Bristol Myers Squibb Associate Director, Worldwide Hematology/Cell Therapy Scientific Publications, CAR T Lymphoma in Summit, New Jersey
At Bristol Myers Squibb, we are inspired by a single vision – transforming patients’ lives through science. In oncology, hematology, immunology and cardiovascular disease – and one of the most diverse and promising pipelines in the industry – each of our passionate colleagues contribute to innovations that drive meaningful change. We bring a human touch to every treatment we pioneer. Join us and make a difference.
The vision for WW Scientific Publications is to be strategic leaders driving scientific publications with innovative approaches to advance understanding of the science and maximize value for customers. Position reports to the Director, WW Scientific Publications, CAR T cell therapy within Medical Capabilities of Global Medical Affairs and is responsible for the strategy and execution of BMS Cell Therapy (Lymphoma) scientific publications worldwide. The Associate Director, WW Scientific Publications, Cell Therapy (Lymphoma) will ensure the disclosure of the science of BMS products and research data to inform Healthcare Providers and Patients worldwide.
A core member of the Worldwide Hematology/Cell Therapy Scientific Publications Team, the Associate Director (Cell Therapy, Lymphoma) will be accountable for:
Manages across a global matrix organization to drive quality planning and timely communication of key scientific data, clinical information, and real-world evidence (RWE) for BMS products within specified therapeutic area.
Drives strategic publication planning and provides oversight for publication strategy of assigned therapeutic area and assets.
Builds strong cross-functional collaborations and ensures alignment of the scientific communication plan with both the research and business plan for the therapeutic area.
Provides expert scientific guidance and support to cross-functional colleagues.
Demonstrates scientific and functional expertise to support the establishment of strong working collaborations with both internal and external disease area experts to ensure quality data analysis, interpretation, and communication planning.
Ensures timely publication and global communication of key data at congresses and in high-tier journals that comply with laws, regulations, and guidelines.
Leads and directs the development of publications, and reviews and approves manuscripts, abstracts, posters, and other documents to ensure appropriate evaluation and presentation of data, methodology, interpretation.
Assists Director by representing Scientific Publications at intra- and interdepartmental meetings, participating in decisions that impact the overall medical/scientific support of products within the therapeutic and asset teams.
Collaborates with internal stakeholders across the matrix and other Medical Capabilities leadership (e.g., Scientific Content, Customer Engagement, Field Medical Excellence, Compliance & Governance) to ensure efficiency and value.
Partners externally with 3rd party vendors to ensure the appropriate balance of internal and external execution of work.
Manages annual budget and works within allocated resources.

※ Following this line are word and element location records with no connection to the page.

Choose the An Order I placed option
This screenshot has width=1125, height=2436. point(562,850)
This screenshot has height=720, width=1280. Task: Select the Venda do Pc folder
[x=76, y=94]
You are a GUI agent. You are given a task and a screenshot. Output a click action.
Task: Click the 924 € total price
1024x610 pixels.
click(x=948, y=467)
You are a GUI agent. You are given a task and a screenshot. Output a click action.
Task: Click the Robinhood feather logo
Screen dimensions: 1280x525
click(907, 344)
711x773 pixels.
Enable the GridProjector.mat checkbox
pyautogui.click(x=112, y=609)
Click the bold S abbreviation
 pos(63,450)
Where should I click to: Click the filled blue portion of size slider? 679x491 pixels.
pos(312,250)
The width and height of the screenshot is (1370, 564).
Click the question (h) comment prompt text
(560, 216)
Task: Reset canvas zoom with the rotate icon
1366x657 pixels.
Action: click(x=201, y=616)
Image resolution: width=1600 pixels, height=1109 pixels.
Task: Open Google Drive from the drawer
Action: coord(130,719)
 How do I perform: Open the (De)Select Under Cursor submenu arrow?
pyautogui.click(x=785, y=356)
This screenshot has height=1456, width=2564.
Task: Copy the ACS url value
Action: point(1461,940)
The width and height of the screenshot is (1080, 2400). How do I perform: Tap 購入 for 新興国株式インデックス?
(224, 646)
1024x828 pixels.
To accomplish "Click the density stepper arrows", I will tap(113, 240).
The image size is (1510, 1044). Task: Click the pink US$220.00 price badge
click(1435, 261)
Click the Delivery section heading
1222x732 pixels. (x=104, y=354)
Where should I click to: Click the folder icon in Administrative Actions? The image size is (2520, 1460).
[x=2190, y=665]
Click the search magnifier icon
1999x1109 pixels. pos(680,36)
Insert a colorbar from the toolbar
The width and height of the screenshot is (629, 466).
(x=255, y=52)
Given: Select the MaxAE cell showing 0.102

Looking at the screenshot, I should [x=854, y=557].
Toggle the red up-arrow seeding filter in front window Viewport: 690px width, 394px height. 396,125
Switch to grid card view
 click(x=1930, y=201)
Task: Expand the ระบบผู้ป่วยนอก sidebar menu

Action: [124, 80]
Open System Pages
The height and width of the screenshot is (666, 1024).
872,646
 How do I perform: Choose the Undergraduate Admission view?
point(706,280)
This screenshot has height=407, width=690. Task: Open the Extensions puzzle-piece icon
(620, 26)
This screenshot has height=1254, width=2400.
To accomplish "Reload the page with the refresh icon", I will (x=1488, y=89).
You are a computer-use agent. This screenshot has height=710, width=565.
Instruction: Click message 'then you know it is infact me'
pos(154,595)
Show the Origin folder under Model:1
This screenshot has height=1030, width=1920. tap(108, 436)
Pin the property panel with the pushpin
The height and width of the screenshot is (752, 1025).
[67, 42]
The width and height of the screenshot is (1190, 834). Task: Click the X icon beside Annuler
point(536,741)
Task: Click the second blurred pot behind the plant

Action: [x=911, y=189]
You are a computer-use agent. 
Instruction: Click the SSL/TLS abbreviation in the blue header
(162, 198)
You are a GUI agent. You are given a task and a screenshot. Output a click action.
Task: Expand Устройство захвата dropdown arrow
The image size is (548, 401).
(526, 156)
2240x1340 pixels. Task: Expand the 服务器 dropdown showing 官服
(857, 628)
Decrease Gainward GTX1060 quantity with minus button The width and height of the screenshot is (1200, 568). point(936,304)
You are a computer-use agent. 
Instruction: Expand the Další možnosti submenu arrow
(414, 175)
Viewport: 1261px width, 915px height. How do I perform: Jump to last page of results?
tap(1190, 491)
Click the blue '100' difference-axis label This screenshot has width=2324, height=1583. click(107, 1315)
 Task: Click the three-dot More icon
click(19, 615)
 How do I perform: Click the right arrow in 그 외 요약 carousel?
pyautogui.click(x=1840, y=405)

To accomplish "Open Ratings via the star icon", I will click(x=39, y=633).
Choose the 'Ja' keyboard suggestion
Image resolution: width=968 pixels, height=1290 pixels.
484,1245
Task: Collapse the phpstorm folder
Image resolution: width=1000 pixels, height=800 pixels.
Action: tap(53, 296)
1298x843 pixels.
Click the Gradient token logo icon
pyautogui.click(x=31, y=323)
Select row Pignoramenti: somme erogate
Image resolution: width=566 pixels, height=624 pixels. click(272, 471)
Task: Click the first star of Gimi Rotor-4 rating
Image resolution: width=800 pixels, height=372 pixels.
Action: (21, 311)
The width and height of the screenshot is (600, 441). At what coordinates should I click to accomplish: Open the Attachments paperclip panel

Qualifications & Experience
Advance scientific degree, PhD, MD or PharmD preferred
A minimum of 5 years of experience in the Pharmaceutical/Healthcare industry with a focus on scientific publications; experience in hematology and CAR T cell therapy preferred
Expertise across all aspects of scientific publication strategy, planning, and execution during all phases of drug development and commercialization process
Demonstrated track record of leading and executing in a highly matrixed environment working across multiple functional areas
Knowledge of Good Publication Practice, ICMJE criteria for authorship, and other relevant publication guidelines
Certified Medical Publication Professional (CMPP) and ISMPP active member highly desired
Outstanding interpersonal, written, and verbal communication skills
Ability to travel (domestically and internationally) approximately 15-20% of the time
Around the world, we are passionate about making an impact on the lives of patients with serious diseases. Empowered to apply our individual talents and diverse perspectives in an inclusive culture, our shared values of passion, innovation, urgency, accountability, inclusion and integrity bring out the highest potential of each of our colleagues.
Bristol Myers Squibb recognizes the importance of balance and flexibility in our work environment. We offer a wide variety of competitive benefits, services and programs that provide our employees with the resources to pursue their goals, both at work and in their personal lives.
Our company is committed to ensuring that people with disabilities can excel through a transparent recruitment process, reasonable workplace adjustments and ongoing support in their roles. Applicants can request an approval of accommodation prior to accepting a job offer. If you require reasonable accommodation in completing this application, or any part of the recruitment process direct your inquiries to email@example.com. Visit careers.bms.com/eeo-accessibility to access our complete Equal Employment Opportunity statement.
Company: Bristol Myers Squibb
Req Number: R1546644
Updated: 2021-09-19 01:18:12.484 UTC
Location: Summit,New Jersey
Bristol Myers Squibb is an equal opportunity employer. Qualified applicants will receive consideration for employment without regard to race, color, religion, sex, sexual orientation, gender identity, national origin, age, disability, protected veteran status, pregnancy, citizenship, marital status, gender expression, genetic information, political affiliation, or any other characteristic protected by law.